Em lugar algum
da Constituição está escrito que uma só fé define a nação
Em religiões de matriz africana, Tempo é divindade. Pois só intervenção
divina, não coincidência, explica que mais de um século de sequestro de peças
sagradas de religiões de matriz africana tenha chegado ao fim na véspera do
discurso em que o presidente da República exortaria o mundo a combater a
cristofobia e apresentaria o Brasil à ONU como país cristão e conservador. Foi
na segunda, 21 de setembro, que o caminhão com 72 caixas retiradas do antigo
prédio do Dops — órgão de repressão tanto do Estado Novo quanto da ditadura
militar — estacionou no Museu da República, novo endereço da Coleção Magia
Negra, já rebatizada de Acervo Sagrado Afro-Brasileiro. O sentido pejorativo da
denominação por autoridades policiais é evidência da perseguição histórica
sofrida por terreiros de umbanda e candomblé. A fobia é ao axé.
Jair Bolsonaro acenou a grupos religiosos que formam sua base de apoio
político-eleitoral e deu as costas à Carta que jurou respeitar. No parágrafo VI
do Artigo 5º, a Constituição Federal estabelece que “é inviolável a liberdade
de consciência e de crença, sendo assegurado o livre exercício dos cultos
religiosos e garantida, na forma da lei, a proteção aos locais de culto e a
suas liturgias”. O Brasil fez uma escolha conservadora nas urnas em 2018. É um
país com muitos cristãos — católicos, protestantes e neopentecostais são
maioria —, mas em lugar algum está escrito que uma só fé define a nação.
Há garantia legal a todos os credos; a laicidade do Estado está
assegurada no Artigo 19, sublinha o procurador da República Jaime Mitropoulos:
“O Estado não tem religião e deve respeito a todas elas, de forma igualitária.
A Constituição proíbe que o Estado privilegie, endosse ou encampe, ainda que de
modo indireto ou velado, qualquer crença ou segmento religioso. A laicidade
serve para que o Estado brasileiro não seja capturado ou siga dogmas ou
doutrinas religiosas de uma ou outra vertente”.
Do presidente, suposto líder de todos os brasileiros, é esperada postura
republicana de não apenas repudiar, mas combater toda e qualquer perseguição
religiosa. Ao manifestar em palco global empatia seletiva com o cristianismo,
Bolsonaro desconsidera informações oficiais de seu próprio governo. Desde 2011,
estatísticas do serviço Disque 100, que recebe denúncias de violação aos
direitos humanos, atestam que religiões de matriz africana são os principais
alvos de ataques e agressões no país.
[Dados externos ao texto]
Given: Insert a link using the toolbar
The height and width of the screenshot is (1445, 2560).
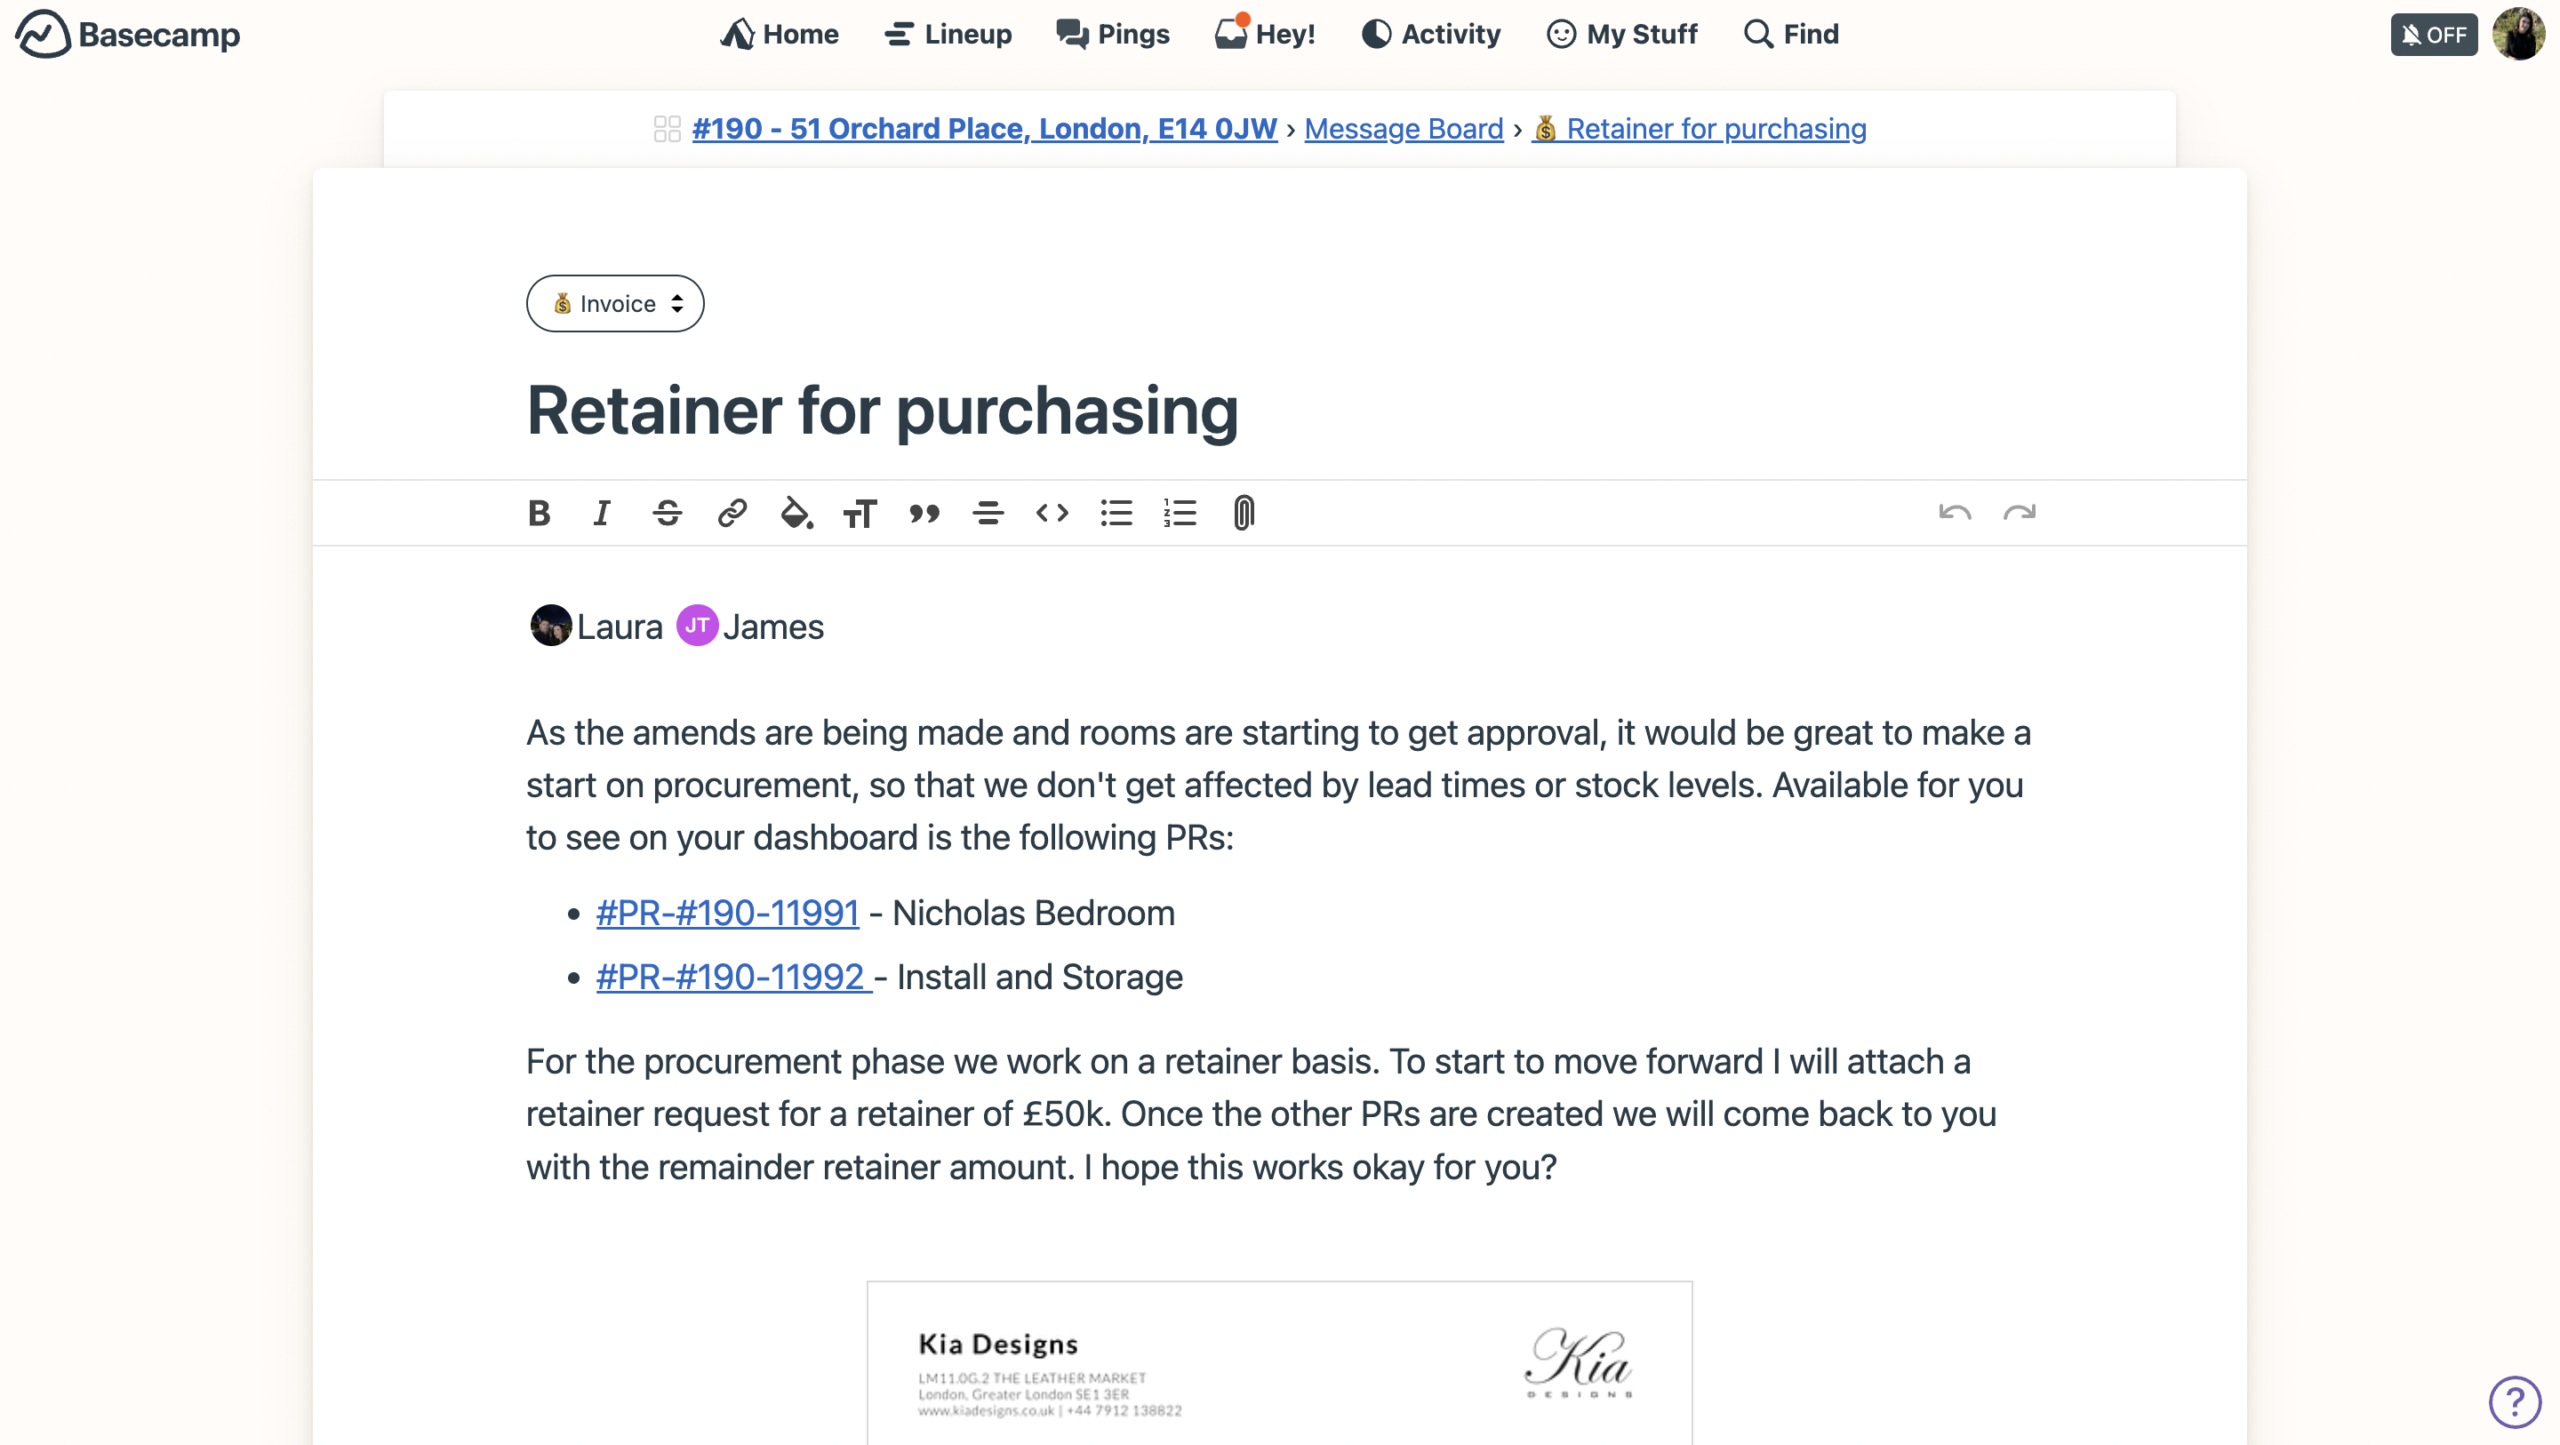Looking at the screenshot, I should [732, 513].
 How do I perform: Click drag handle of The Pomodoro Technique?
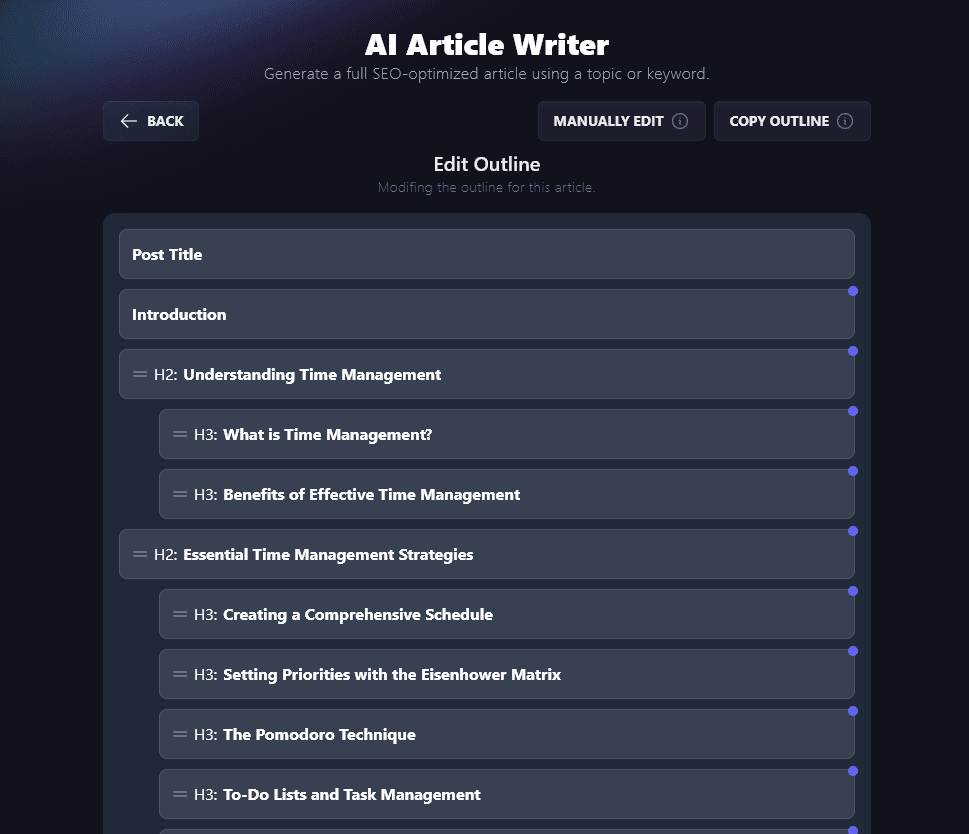tap(178, 734)
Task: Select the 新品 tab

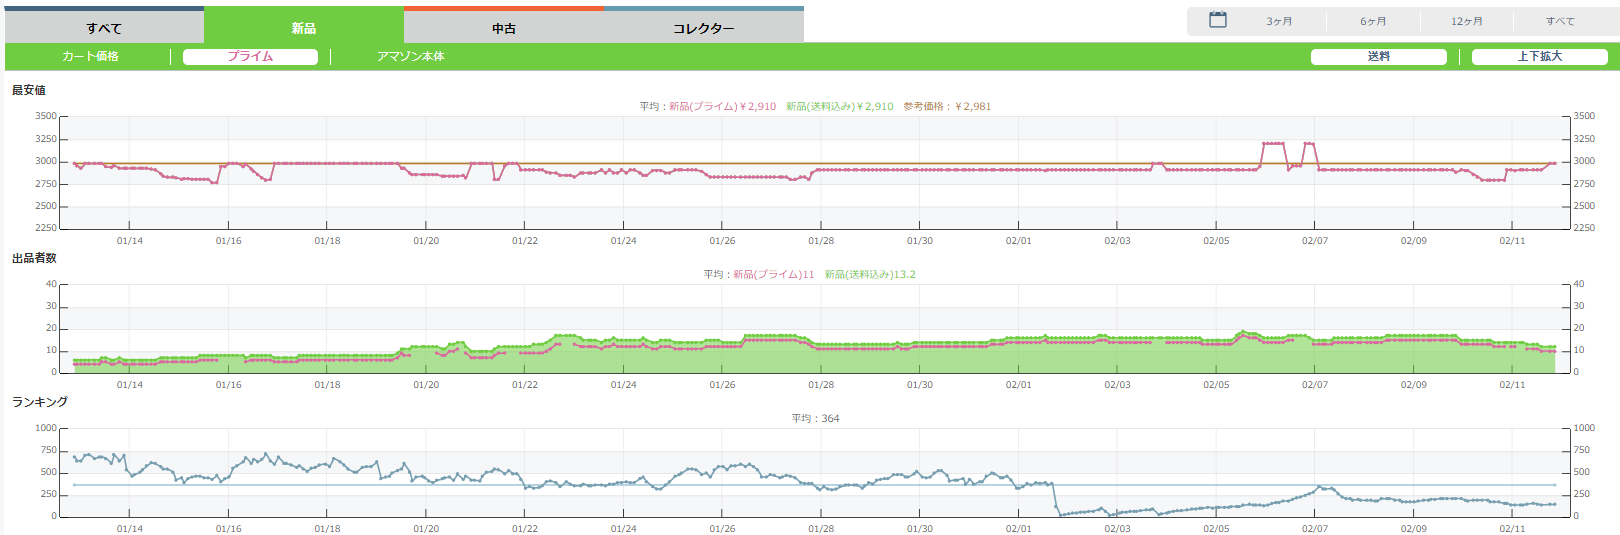Action: tap(304, 28)
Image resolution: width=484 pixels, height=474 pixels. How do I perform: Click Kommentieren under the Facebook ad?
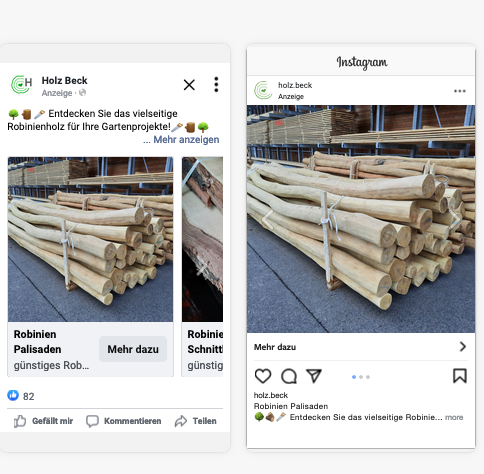(124, 421)
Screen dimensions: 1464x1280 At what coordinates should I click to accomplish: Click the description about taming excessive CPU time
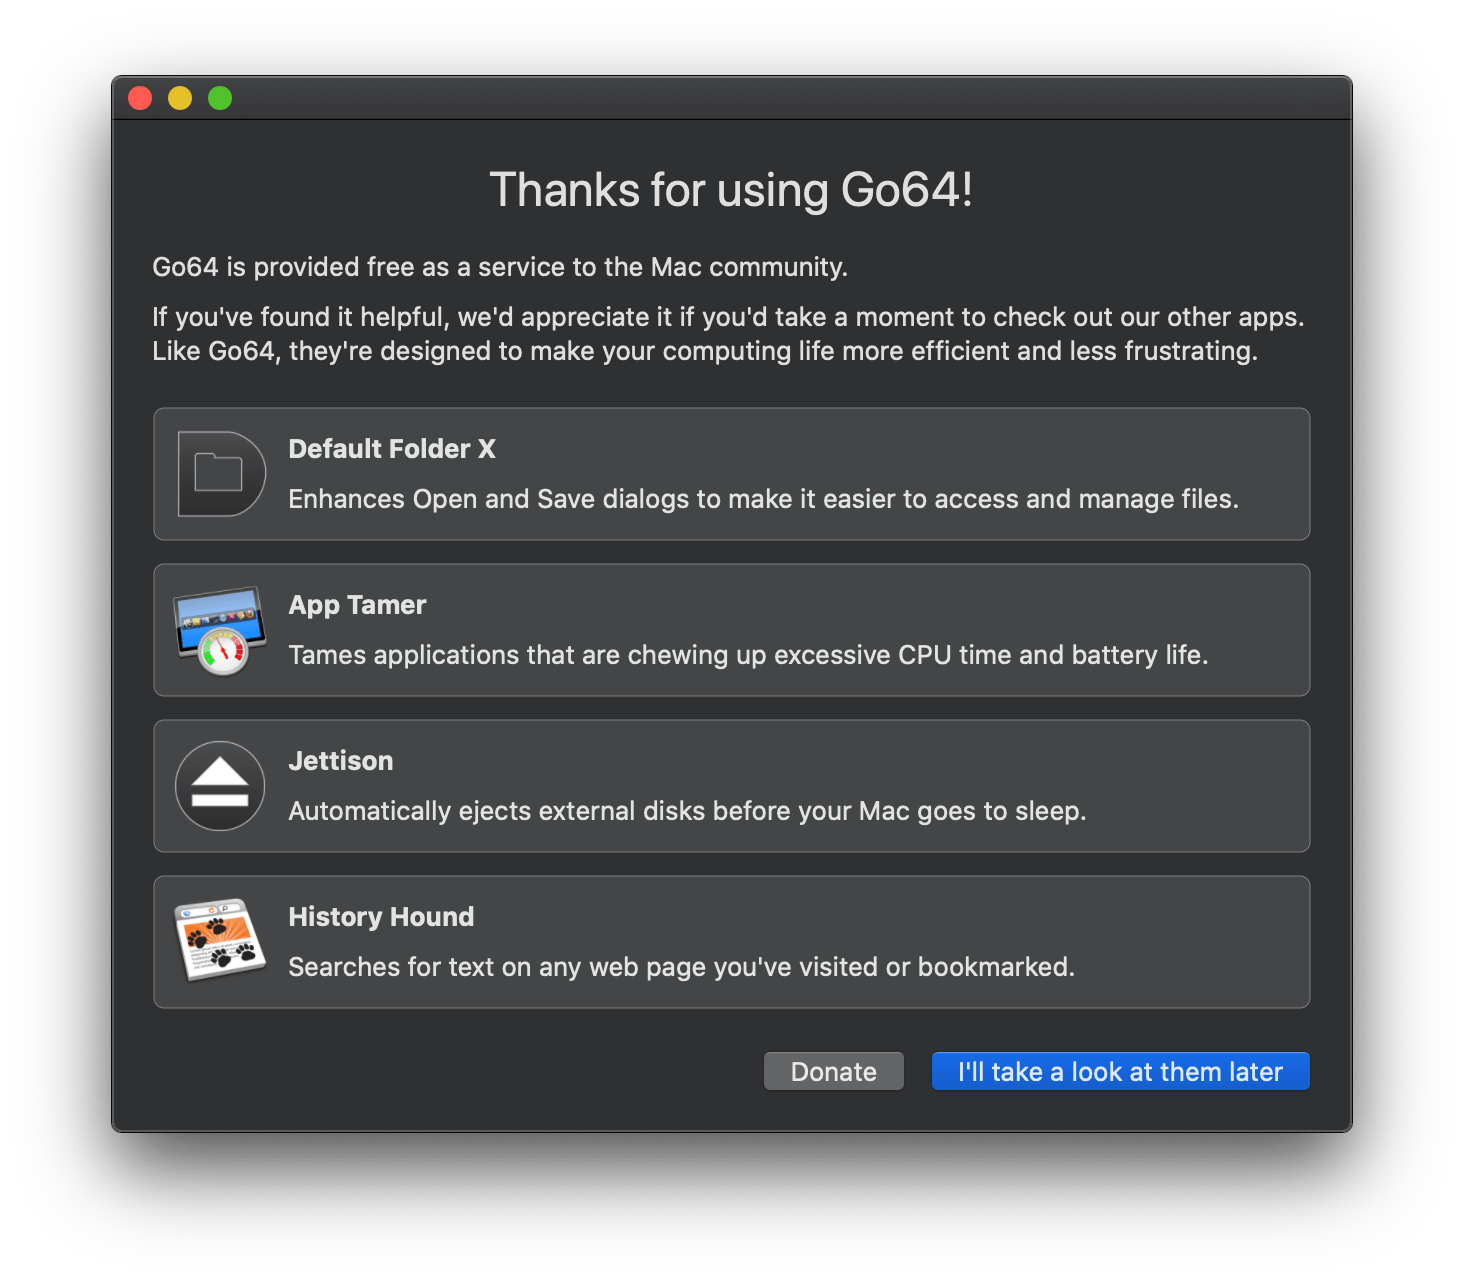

Em 2019, contabilizou 410 queixas
relacionadas à intolerância religiosa. Das 302 em que os cultos foram
informados, 179 (seis em dez) referiam-se a religiões afro-brasileiras. Contra
a umbanda houve 91 ocorrências; candomblé, 59; 26 indicaram genericamente
matriz africana.
O ambiente de intolerância é grave a ponto de os ataques serem tratados
como racismo religioso, herança da conversão imposta aos africanos escravizados
pelo colonizador português e a Igreja Católica. A perseguição atravessou o
Império e alcançou a República — prova disso são os 523 objetos sagrados, ora
resgatados, que foram subtraídos pelo Estado de terreiros entre 1890 e 1941. No
século passado, a violência oficial deu lugar à perseguição orientada por
líderes de denominações neopentecostais. Recentemente, grupos civis armados —
sobretudo, quadrilhas do tráfico de drogas da Região Metropolitana do Rio —
engrossaram as fileiras. Eles ordenam destruição de terreiros e símbolos
sagrados, proíbem uso de roupas brancas e fios de contas, expulsam religiosos
dos territórios que controlam.
O governo fluminense, em 2018, criou delegacia voltada ao crime; o Ministério Público Federal produziu documento robusto sobre a laicidade do Estado e a necessidade de combate à intolerância religiosidade. A sociedade civil faz sua parte ao perseguir a liberdade prevista na Carta. Foi assim que descendentes dos terreiros subtraídos conseguiram libertar a herança sagrada. Três caixas com o acervo foram abertas na chegada ao Museu da República. Da primeira, saiu o rum, o maior e mais grave dos três atabaques ritualísticos. O tambor ressoou a liberdade.